The Differences Between Hardscaping and Landscaping

Hardscaping refers to the structures within landscaping that are made out of non-living materials. Every landscape design is made up of a series of hardscaping features—including walkways, gravel paths, fountains, and structural accents—and softscaping features—which are any plants like flowers or trees—that complement and support each other. Hardscaping is inanimate and often provides the structure for softscaping, which grows and evolves.

7 Types of Hardscaping

There is a wide selection of products and materials that can be used to craft a hardscaping design for your outdoor space. Here is an overview of seven types of hardscape features.

  1. Fire pits: A built-in outdoor fireplace or fire pit made of brick or stone is functional hardscaping that can make your outdoor space more liveable and relaxing.
  2. Stone pathways: Stone pathways are typically made out of materials like natural stone or concrete pavers. They can provide you with access to the different parts of your garden that helps you avoid trampling any of your dirt or getting your feet dirty.
  3. Retaining walls: Retaining walls are load-bearing walls that draw the boundary of a garden at the top of a hill, or the bottom of a hill, effectively damming up dirt and water runoff that would otherwise interfere with growing softscape.
  4. Gazebos and pergolas: Freestanding structures in your outdoor living space like gazebos and pergolas—which are partially-shaded walkways—are forms of hardscaping that come in a variety of shapes, sizes, materials, and themes.

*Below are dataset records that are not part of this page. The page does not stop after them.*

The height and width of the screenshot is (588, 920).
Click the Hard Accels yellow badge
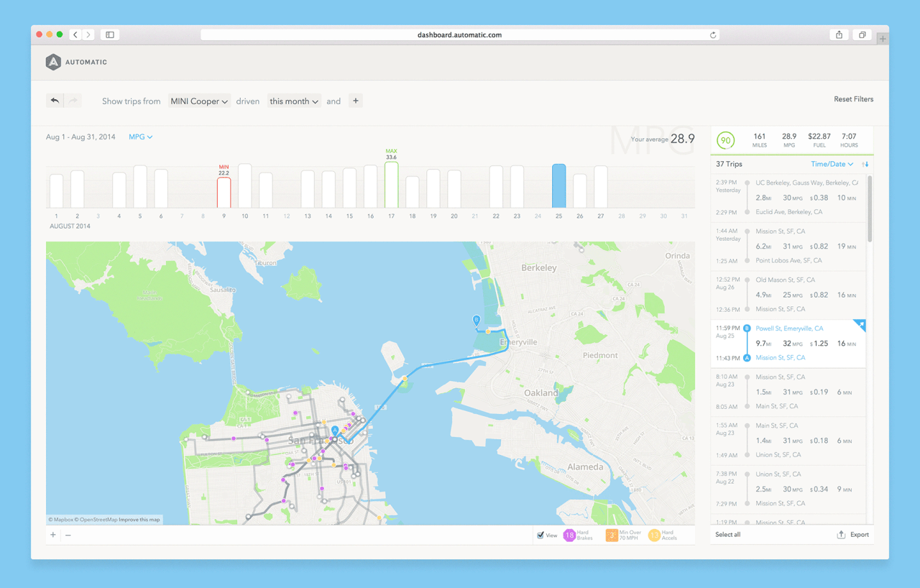point(654,535)
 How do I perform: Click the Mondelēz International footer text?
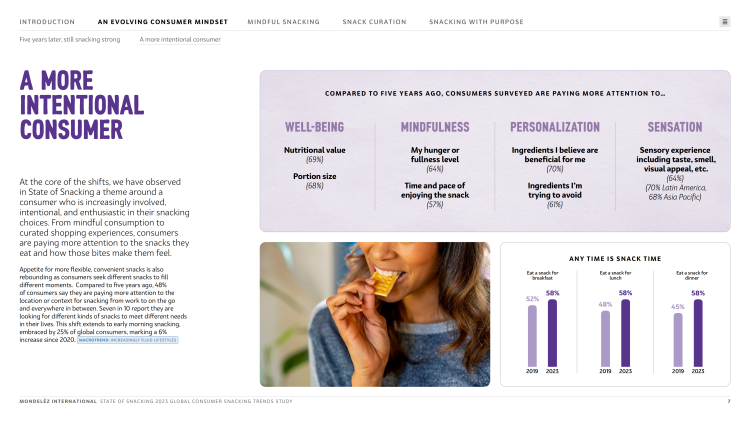click(58, 401)
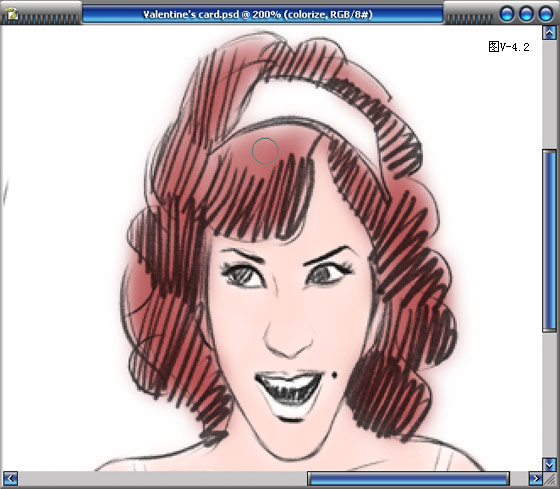
Task: Click the leftmost round blue window button
Action: 507,14
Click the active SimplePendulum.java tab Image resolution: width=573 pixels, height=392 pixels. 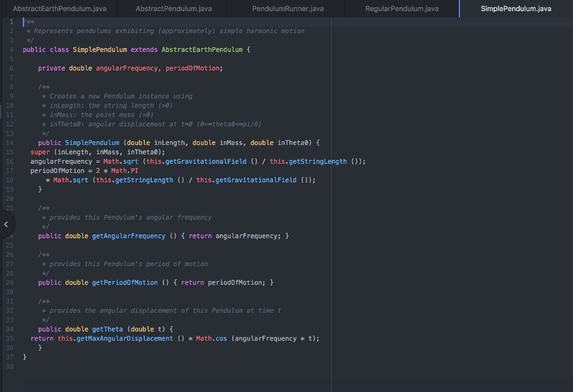point(515,9)
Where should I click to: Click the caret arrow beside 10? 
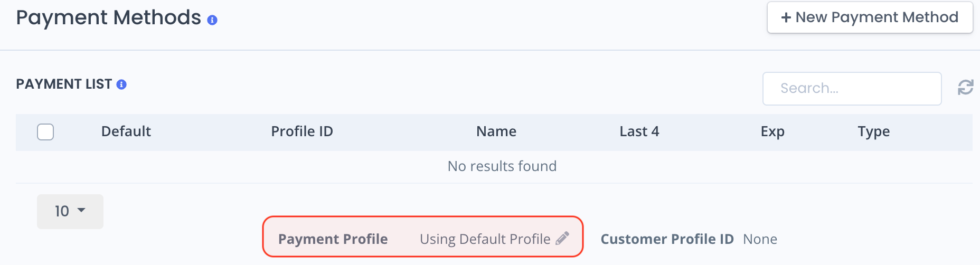point(81,210)
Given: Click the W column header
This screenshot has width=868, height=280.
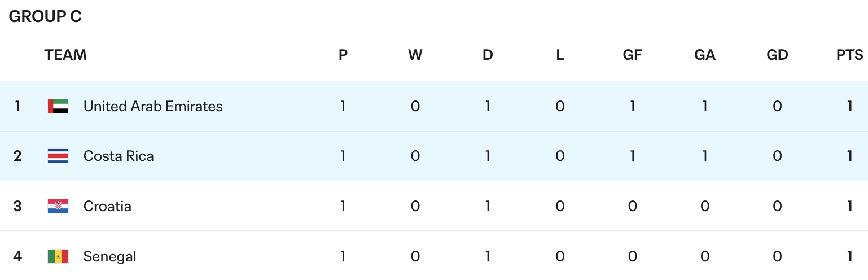Looking at the screenshot, I should point(415,55).
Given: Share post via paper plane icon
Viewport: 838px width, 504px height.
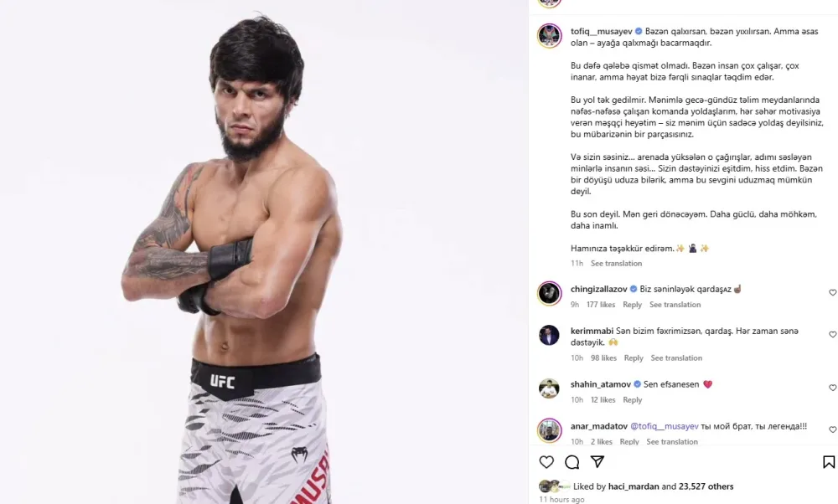Looking at the screenshot, I should [597, 462].
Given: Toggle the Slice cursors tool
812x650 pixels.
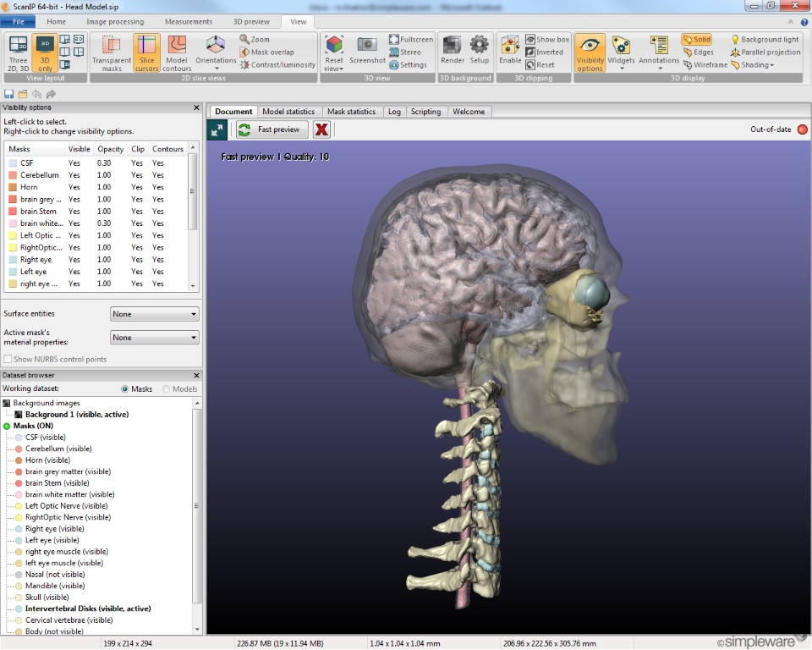Looking at the screenshot, I should [x=146, y=53].
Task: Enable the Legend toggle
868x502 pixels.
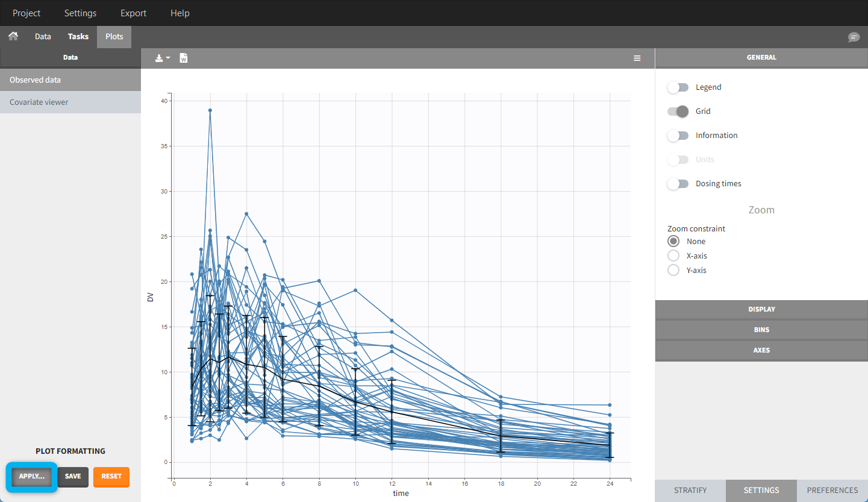Action: 678,87
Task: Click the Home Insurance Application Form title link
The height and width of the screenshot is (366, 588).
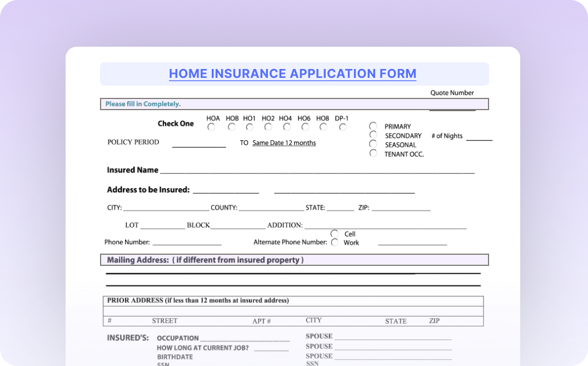Action: [x=292, y=73]
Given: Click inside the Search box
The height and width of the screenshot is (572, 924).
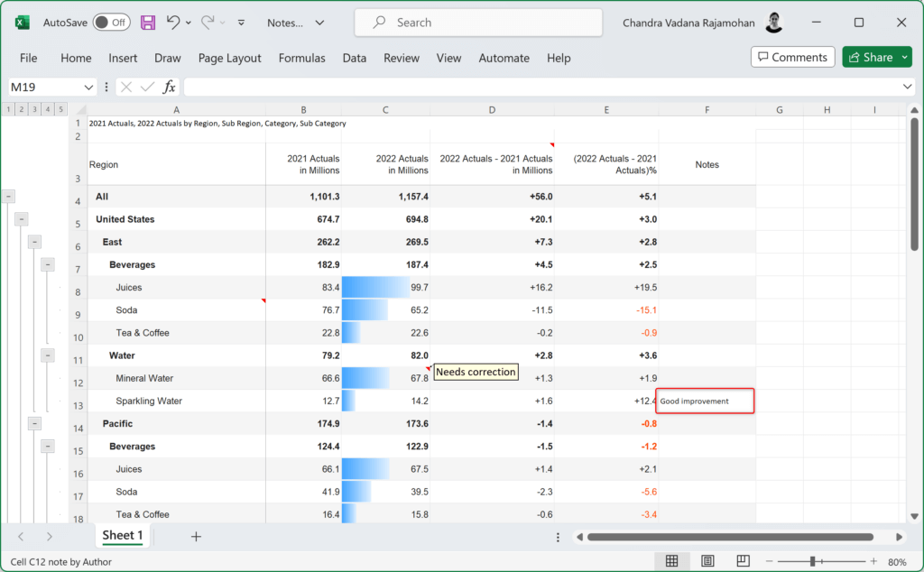Looking at the screenshot, I should [x=478, y=22].
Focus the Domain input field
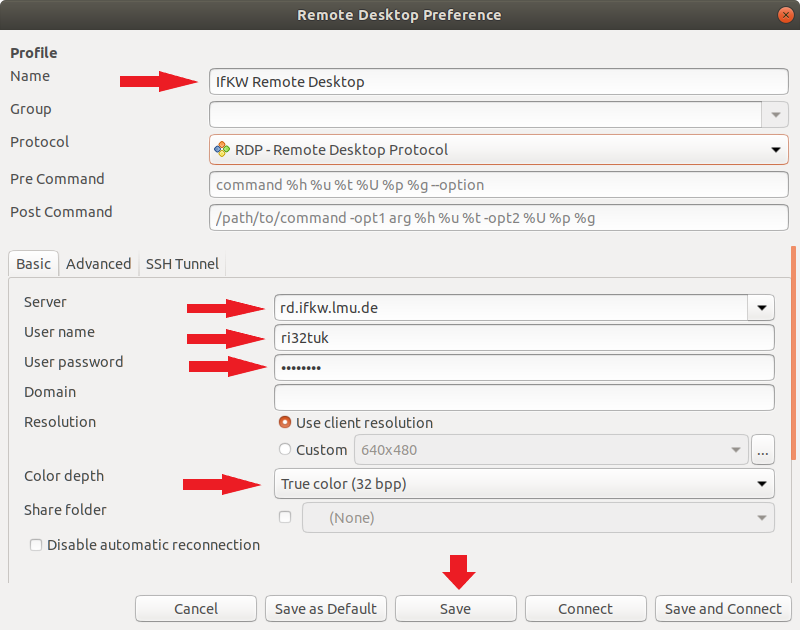Screen dimensions: 800x630 click(x=524, y=397)
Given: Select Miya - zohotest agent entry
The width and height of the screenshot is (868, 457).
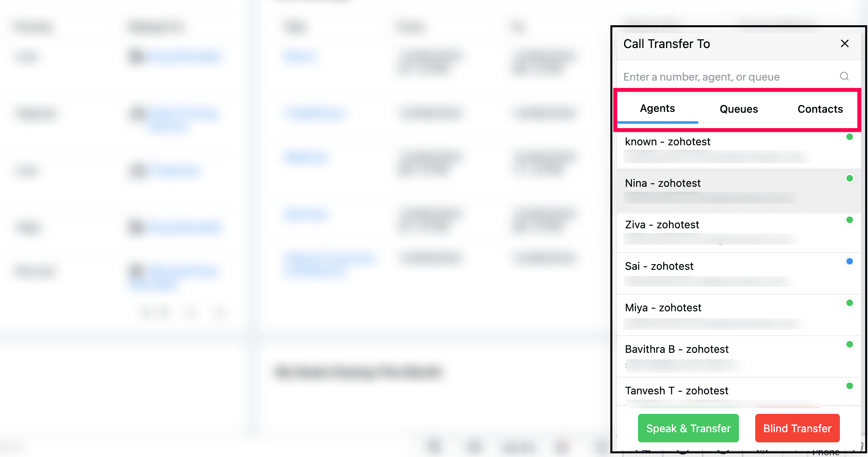Looking at the screenshot, I should point(739,315).
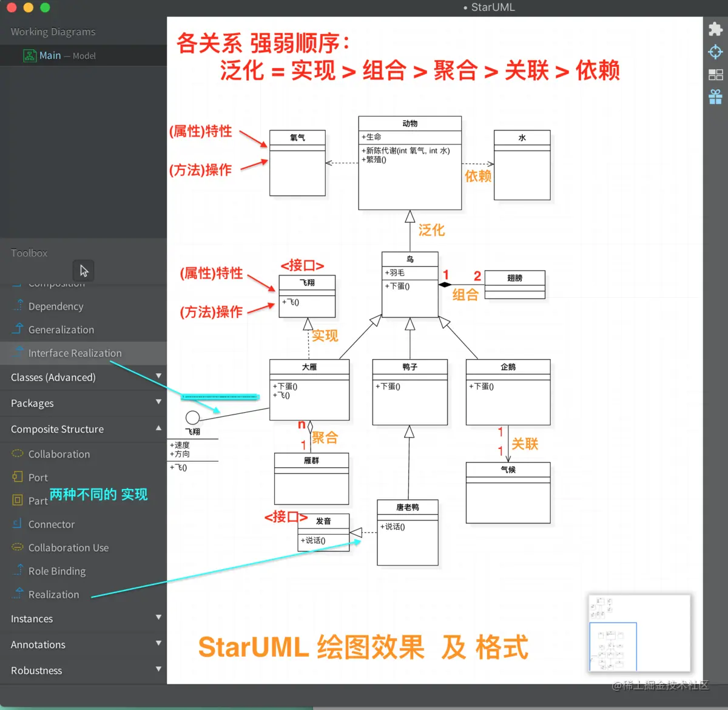Open the blue gift icon on right sidebar
728x710 pixels.
(x=715, y=96)
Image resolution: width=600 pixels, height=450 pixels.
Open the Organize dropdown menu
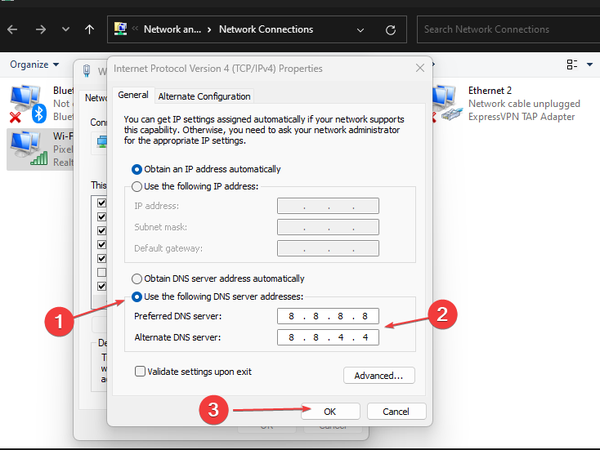(x=34, y=64)
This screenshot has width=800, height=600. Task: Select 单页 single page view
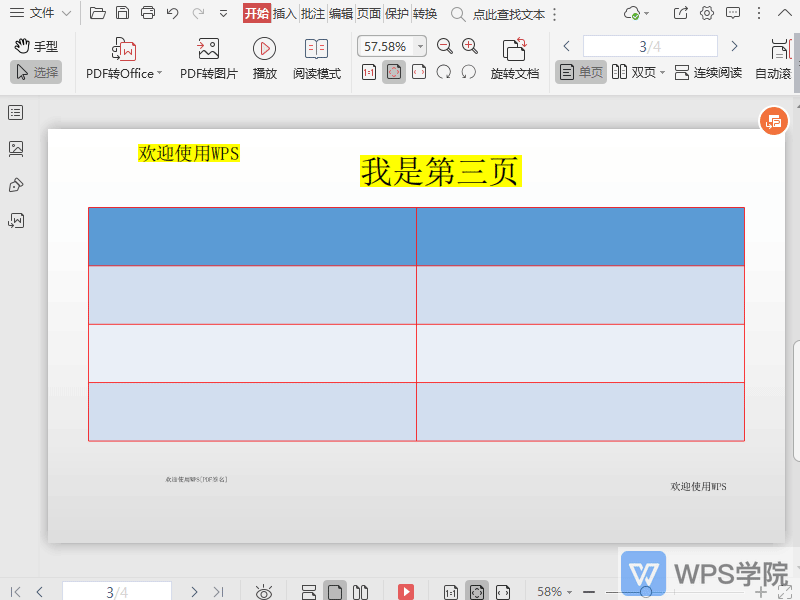coord(581,73)
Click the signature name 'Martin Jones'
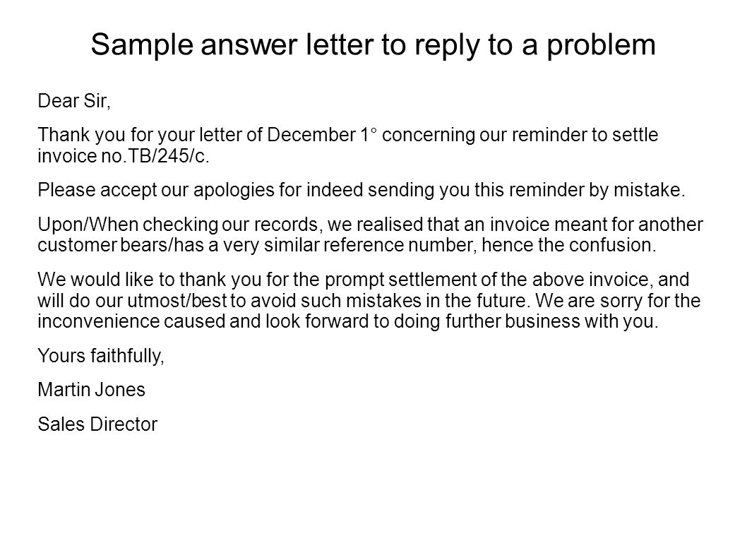Screen dimensions: 747x560 [x=92, y=390]
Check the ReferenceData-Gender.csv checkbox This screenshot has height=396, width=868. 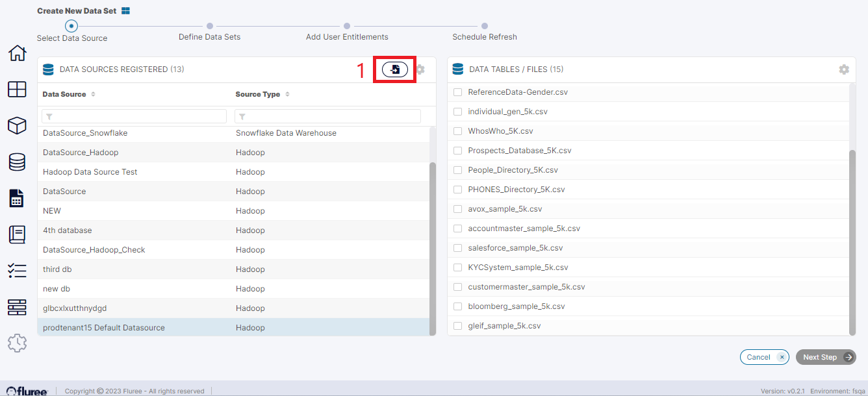pyautogui.click(x=457, y=92)
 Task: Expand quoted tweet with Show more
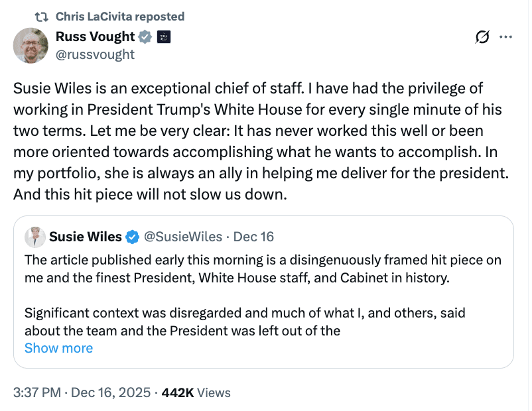[x=58, y=348]
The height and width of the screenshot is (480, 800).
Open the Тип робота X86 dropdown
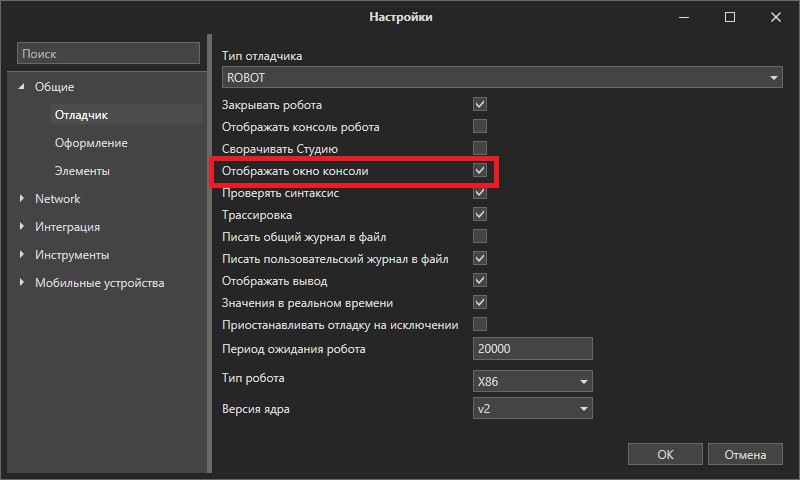533,381

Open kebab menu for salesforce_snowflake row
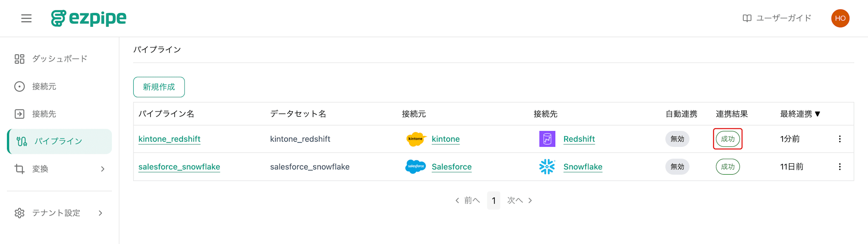tap(840, 167)
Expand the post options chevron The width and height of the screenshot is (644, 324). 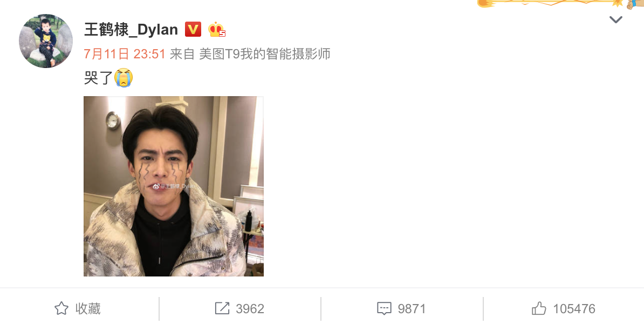[615, 19]
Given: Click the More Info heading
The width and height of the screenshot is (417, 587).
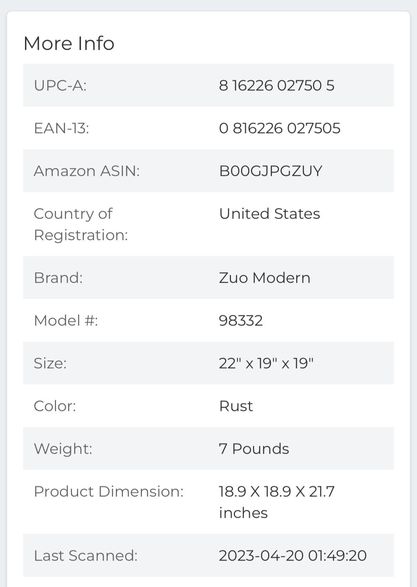Looking at the screenshot, I should click(69, 43).
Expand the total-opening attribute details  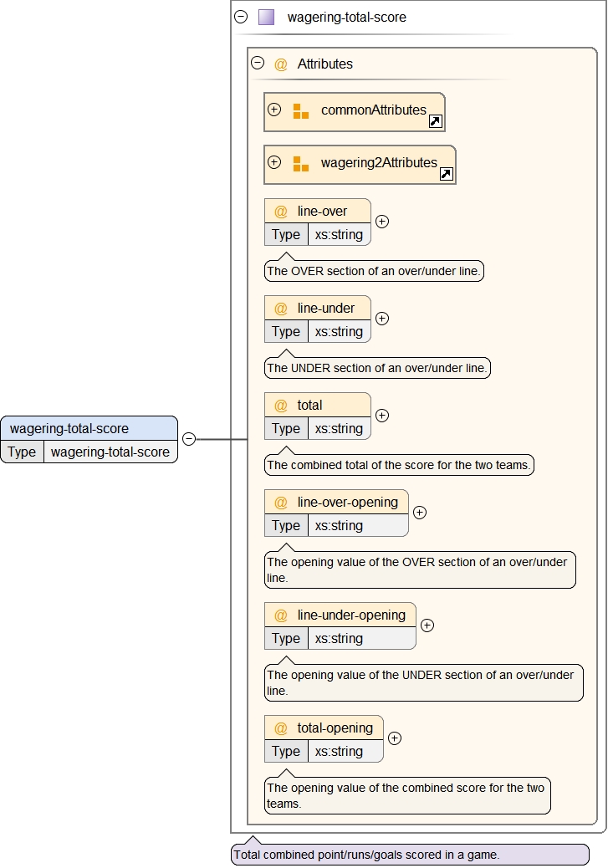pyautogui.click(x=395, y=738)
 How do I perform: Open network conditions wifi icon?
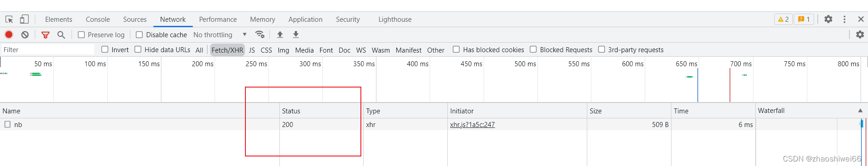260,34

They provide shade and shelter during outdoor gatherings and make your outdoor space more liveable.
  5. Decks and patios: Structures like wooden decks and patios are another form of hardscaping that can extend living space into an outdoor area. You can use materials like brick or concrete depending on cost and maintenance requirements.
  6. Fountains: Water features like fountains or paved garden streams can provide your backyard with a natural focal point and a peaceful ambience.
  7. Driveways: Driveways provide you with a car path into your property. They can be made from poured concrete, brick, stone, asphalt, or any other sturdy, weather and load-bearing material. A house will often come with a built-in driveway, but some homeowners choose to hardscape new driveways if they decide to expand or renovate after excessive wear.

How Hardscaping Can Increase the Value of a Home

Hardscaping any structure on your property may be costly, but it can increase the value of your home. Features like a fire pit, an outdoor kitchen, or flagstone patio tiles can make your outdoor space more liveable and add to the visual appeal, functionality, and value of your home.